“Yes—damn her!” he returned, and stood up abruptly. “She has been threatening to do that for months. But I thought I could intercept the letter. I never dreamed of her writing to you like this... But she has done what she meant to. She will be silent now.”
“But things can’t go on as they have been,” Pamela said piteously. “I can’t stay here, now I know. I—Don’t you see, Herbert?—it wouldn’t be right. I should feel—”
She shivered suddenly, and broke down again and wept bitterly.
“Oh, dear heaven!” she wailed. “What am I to do?”

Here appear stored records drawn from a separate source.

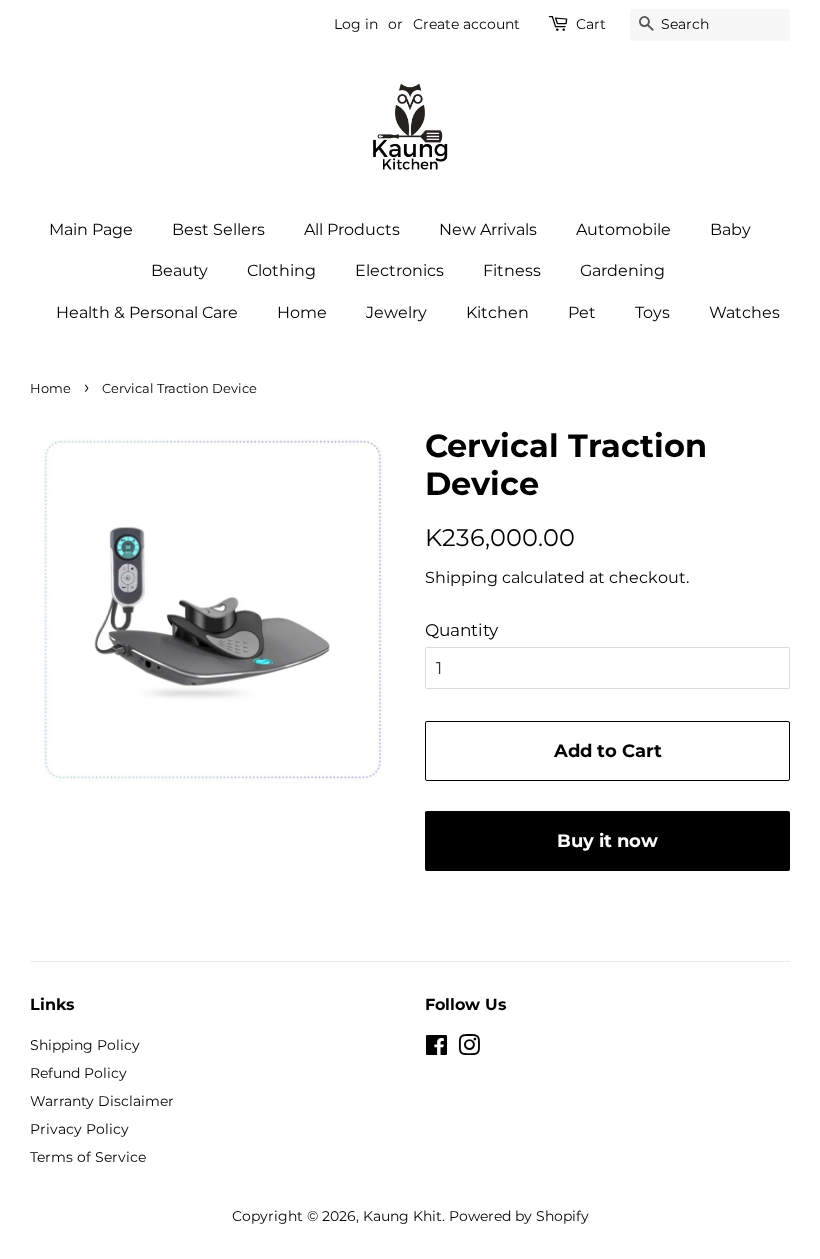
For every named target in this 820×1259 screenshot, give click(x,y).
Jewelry (396, 312)
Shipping (461, 577)
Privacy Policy (79, 1129)
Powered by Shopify (519, 1216)
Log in (356, 24)
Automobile (623, 229)
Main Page (91, 229)
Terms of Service (88, 1157)
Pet (582, 312)
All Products (352, 229)
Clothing (281, 270)
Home (302, 312)
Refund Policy (78, 1073)
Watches (744, 312)
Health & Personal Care (147, 312)
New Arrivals (488, 229)
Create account (466, 24)
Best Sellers (218, 229)
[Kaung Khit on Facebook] (436, 1049)
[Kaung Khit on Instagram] (469, 1049)
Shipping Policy (85, 1045)
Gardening (622, 270)
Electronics (399, 270)
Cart (591, 24)
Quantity (461, 630)
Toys (652, 312)
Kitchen (497, 312)
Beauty (179, 270)
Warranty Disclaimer (102, 1101)
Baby (730, 229)
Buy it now (607, 841)
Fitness (512, 270)
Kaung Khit (402, 1216)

“Do you mean,” he said in a hard voice, “that you think of leaving me?” Then, his calmness deserting him, he went to her and took her in his arms and kissed her tenderly. “Pamela,” he whispered brokenly, “what I have done, I did out of love for you. It may be that I did you a wrong in marrying you; but,—to give you up! ... I couldn’t. Oh! my dearest, believe me, I have fought hard... I fought against my love for you; but it was too strong; it broke down every barrier. It would have broken me if I could not have had you... Dearest, speak to me... Tell me that you forgive me,—that you’ll stick to me. You can’t leave me, Pam,—you can’t leave me. My dear, I couldn’t let you go.”

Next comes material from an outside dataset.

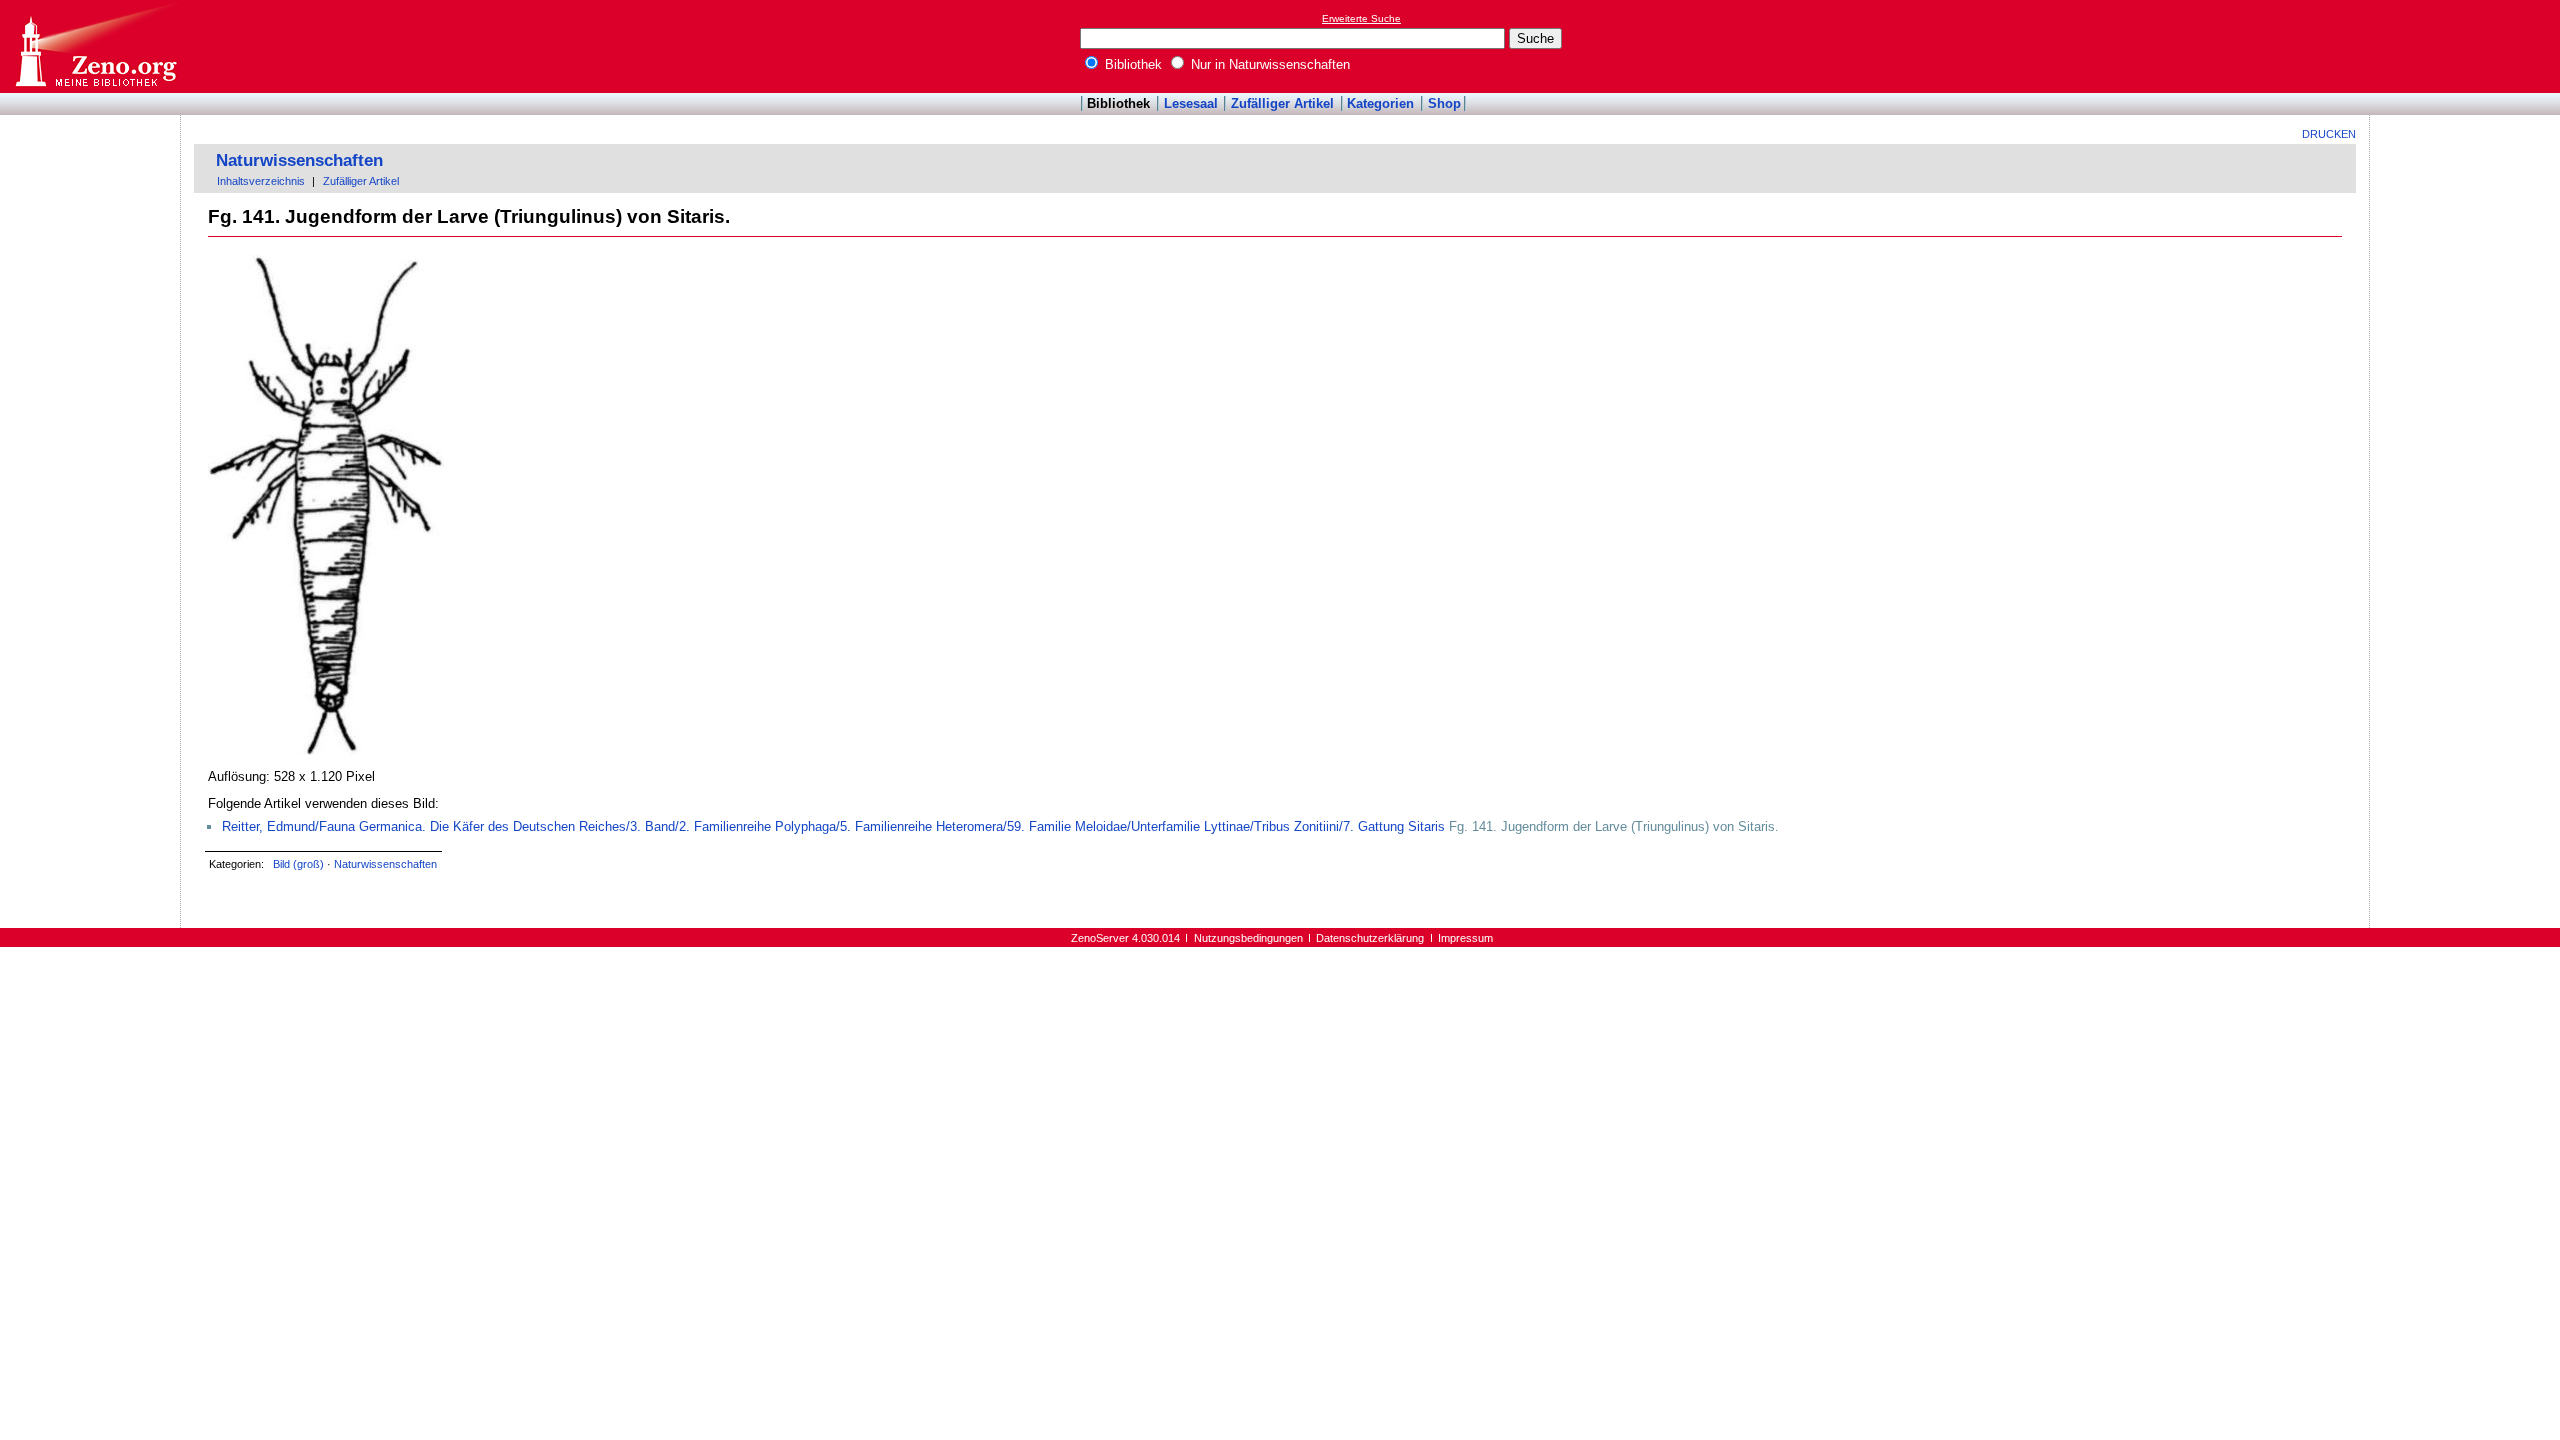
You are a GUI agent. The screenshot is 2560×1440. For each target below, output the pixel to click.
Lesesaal (1191, 103)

Pamela freed herself from his embrace, and sat bade looking at him with her miserable tear-blurred eyes. She put up a hand and swept the hair back from her brow.
“It wouldn’t be right,” she said, and stirred restlessly... “I don’t know... I must think.”
She got up and passed him and walked towards the door. He made no attempt to stop her.
“I want to be alone,” she said slowly... “I want to think...”
She passed out, and the man, rising also and looking after her, stood with a heavy frown darkening his face, his shaking hand pulling nervously at his moustache. The blow which he had so long dreaded had fallen like a thunderbolt and threatened to destroy his home. He could not feel sure how Pamela would act now that she knew the truth. Of her love for him he had no shadow of a doubt; but women like Pamela possessed scruples, queer principles of honour which hardened into obstinacy when the question of right manifested itself beyond all argument. When a thing became a matter of conscience with such women, it was all a toss up, he reflected, whether the woman will not deliberately sacrifice herself to her sense of equity. That as a general rule on smaller matters she is less sensitive in regard to points of honour, inclines her in moments of a serious decision to a greater severity. For the life of him he could not determine what Pamela would decide to do after reflection. The fact that she had insisted on thinking the thing out alone occurred to him as the first step in a moral victory which might spell disaster to the happiness of both.